State Department Official Says U.S. Fully Supports Israel

A high ranking State Department official assured a group of Zionist leaders that the Reagan Administration clearly supports Israel and that there “never has been an American President instinctively sympathetic to Israel” as President Reagan.

Morris Draper, Deputy Assistant Secretary of State for Near Eastern and South Asian Affairs, in his address here to the national exeuctive committee of the Zionist Organization of America, focused on the Administration’s proposed arms package to Saudi Arabia. He adamantly rejected the view that economic interests were an influence in the arms sale decision. He emphasized that the basis for the decision centered around the need for a credible deterrent in the area.
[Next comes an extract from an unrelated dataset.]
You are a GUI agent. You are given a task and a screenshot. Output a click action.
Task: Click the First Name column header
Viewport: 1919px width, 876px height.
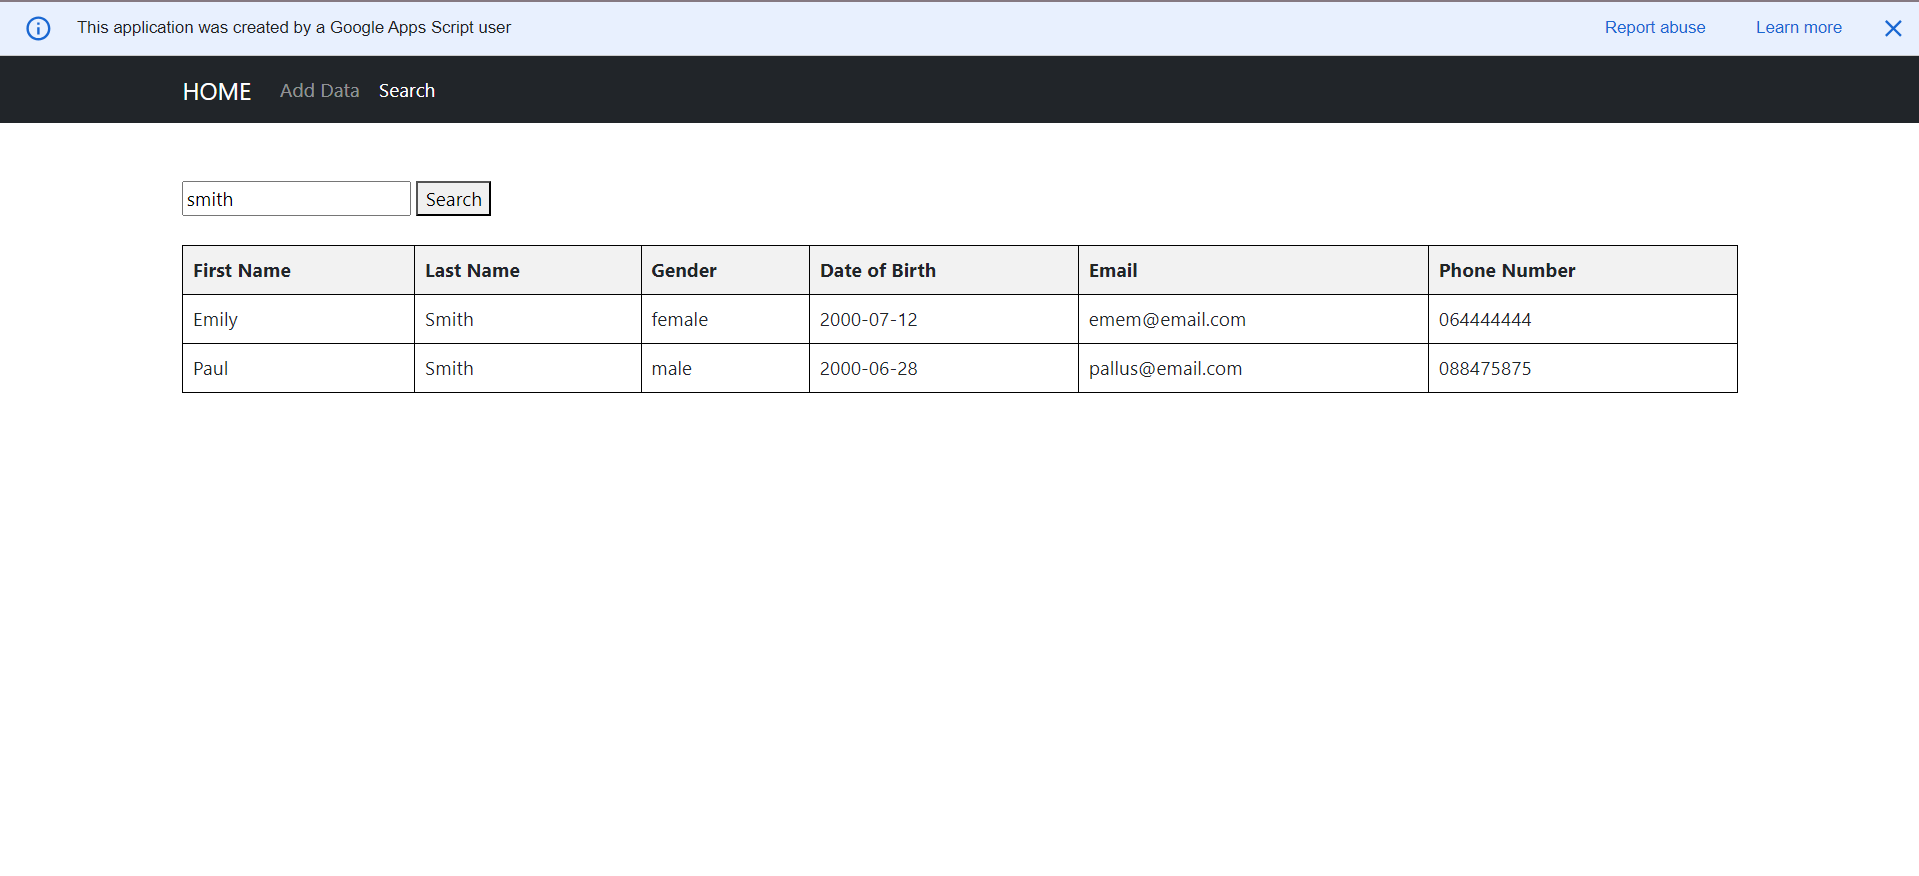(x=242, y=271)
Draper stated that the Administration supported Israel’s security and that while there was an additional risk to Israel if the Saudis receive the arms and AWACS, it was “small” and “containable.” He described the AWACS as flying radar stations.

He said that Saudi Arabia is a friend of the United States and emphasized that the State Department had sought to obtain the support of Jordan and Saudi Arabia for the Egyptian-Israeli peace process and that it has tried to get the Saudis to cut down their support of the Palestine Liberation Organization. Draper added that the U.S. does not support what he termed some of the rhetoric of Saudi Arabia and that the U.S. regrets Saudi Arabia’s call for a Jihad (holy war).

Draper also said that the U.S. has “made it abundantly clear to the European Economic Community Ministers not to do anything to undermine our Middle East process, and that we look with some nervousness at what might emerge” as a result of their Mideast initiative which includes a call for the PLO to be “associated” with the peace process.

Rep. Brian Donnolly (D. Mass.) told the meeting that the proposed arms package is “not a Jewish issue, but an American one. It is an issue that must be kept before the President, the Congress and the Republic….It must be debated as a fundamental issue of our national security, of the security of Israel and of our commitment to avoid a continuing arms buildup in the Middle East.”